I actually ran a business while I was at University and with my previous business we were young and naive and we kept pretending to be something we weren’t and said we could do all these things, but we couldn’t. I’ve learned that it’s good to be honest. We’re going to create brands for people and we’ll say the brand needs to reflect who you are, there’s no point lying about it or pretending to be something you’re not. When you speak to people and you’re honest, you get a good reception, and it’s nice to be honest.
Do you think that is what makes your business unique? Or is it your nomad status that will be your USP?
[Henry] It’s funny, we’ve been asked that before. There are so many digital marketing companies, the market is huge, so I think there will always be space for us if our work is a high enough standard, whether or not we’re still travelling.

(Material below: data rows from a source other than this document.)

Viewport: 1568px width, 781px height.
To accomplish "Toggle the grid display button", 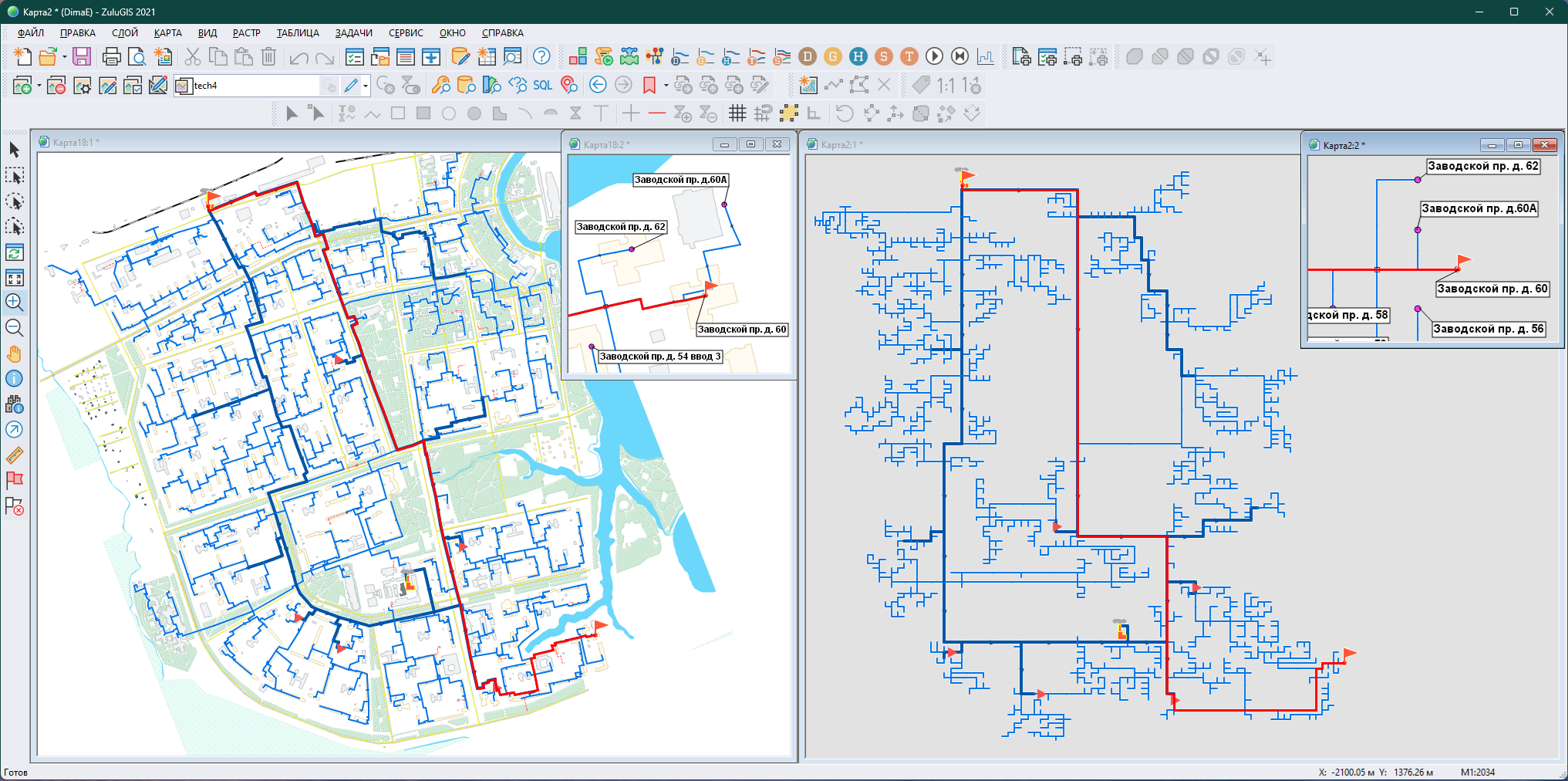I will pyautogui.click(x=737, y=114).
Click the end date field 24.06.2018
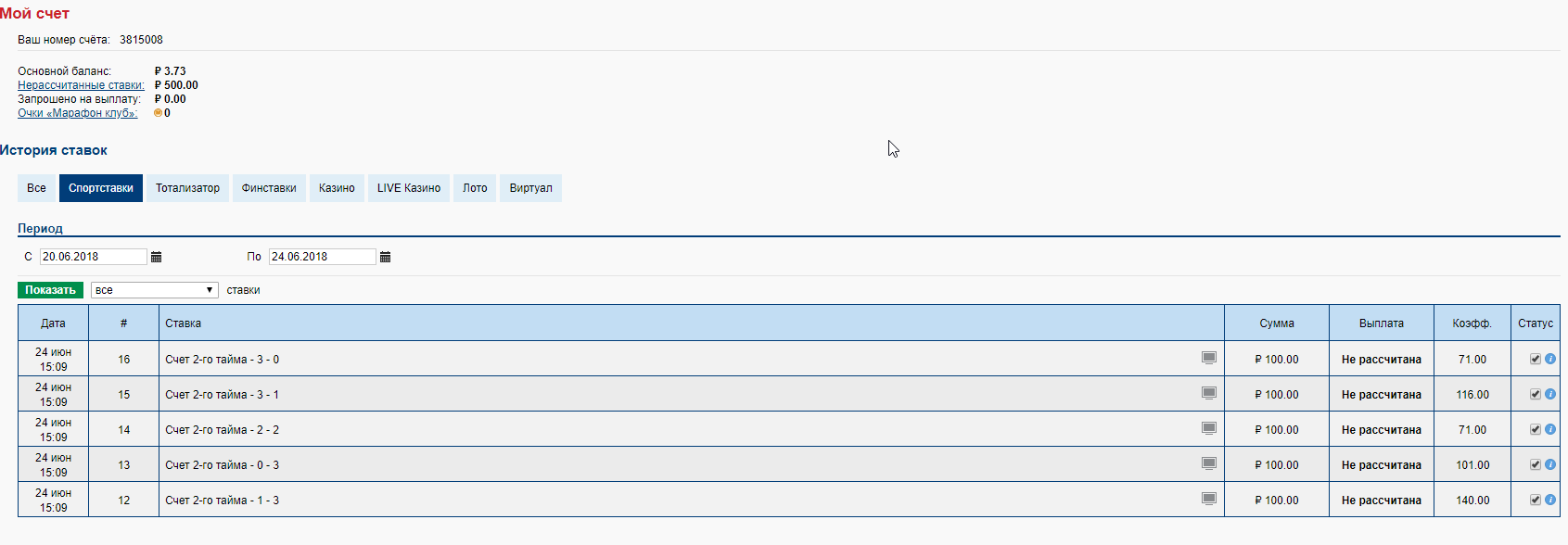This screenshot has width=1568, height=545. [322, 257]
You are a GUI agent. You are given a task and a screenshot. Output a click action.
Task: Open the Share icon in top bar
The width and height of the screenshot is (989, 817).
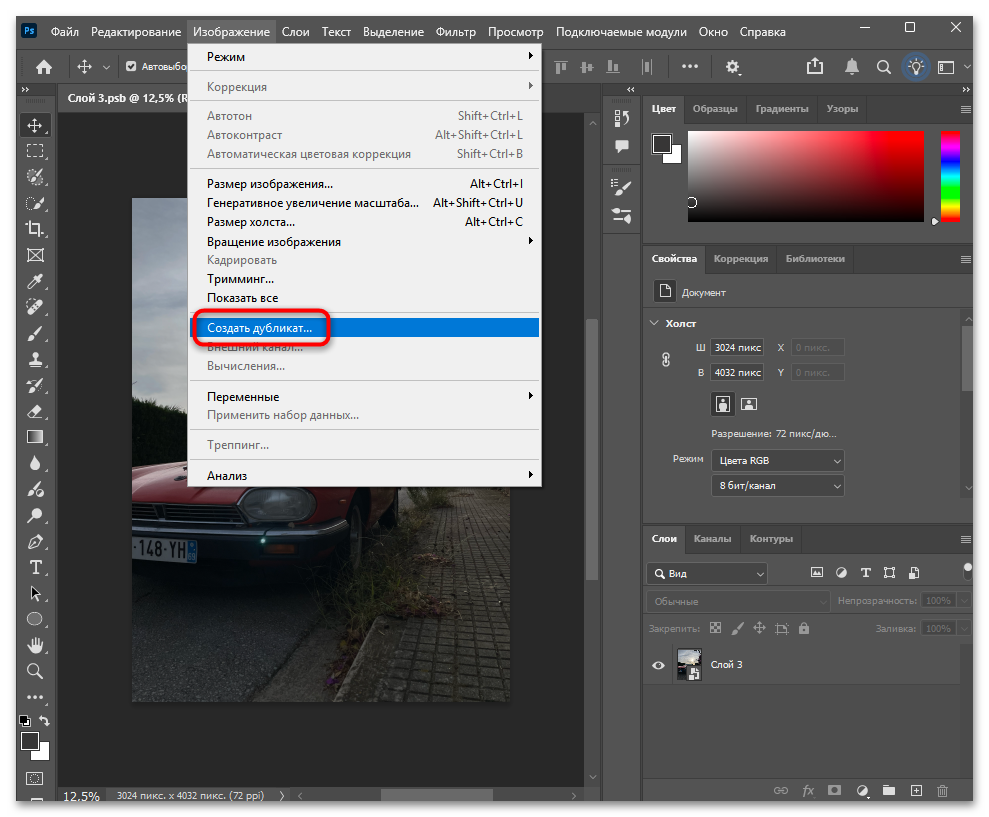[815, 67]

A lot of people say “follow your dream, don’t think of a plan B” but I think that’s just nonsense; how can you not plan for things going wrong? We’ve said we might go for a month, if we fall out, hate each other, the business is going terrible and we say “why did we think we could live in a van”, we’ll just drive home! It sounds so risky what we’re doing but it’s not really. Hopefully it will be a sustainable thing for us and we’re going to have less outgoings.
[Ellen] A lot of people create a business because they want to make a load of money, but neither of us are that way motivated. We’re going to be making less money then we are now but we’ve got less outgoings and it’s not about that for us. It’s about the travelling and the work.
You’ve registered a business in the UK – how does that work when you’re travelling around Europe?
We’ve registered the business in the UK and we’ll pay UK tax but the rest we don’t know about yet. We know about design, web and marketing stuff but the University are really going to help us out with the rest. They’ve already put us in touch with an accountant and said “take the help where you can”. We’ve learnt that you’re not going to be an expert in everything; you’re just one person/two people.
How did you get support from the University?
[Henry] When we started Cogmo at Uni there were loads of other student entrepreneurs. Lots of people did really well and we worked with all of them but I think that’s because we were cheap! It was good because there was a network. There were loads of places to get support; the Entrepreneurs society, the LUSU team and the Enterprise Team too – they were all connected and helped each other out.
[Ellen] Utilise the University, there are so many people here and we’re still in touch with so many people from our student days so we can always go back to them and say, “Hi, we’re doing this now”. People outside of the University would kill to have so many opportunities and we’re still milking it now!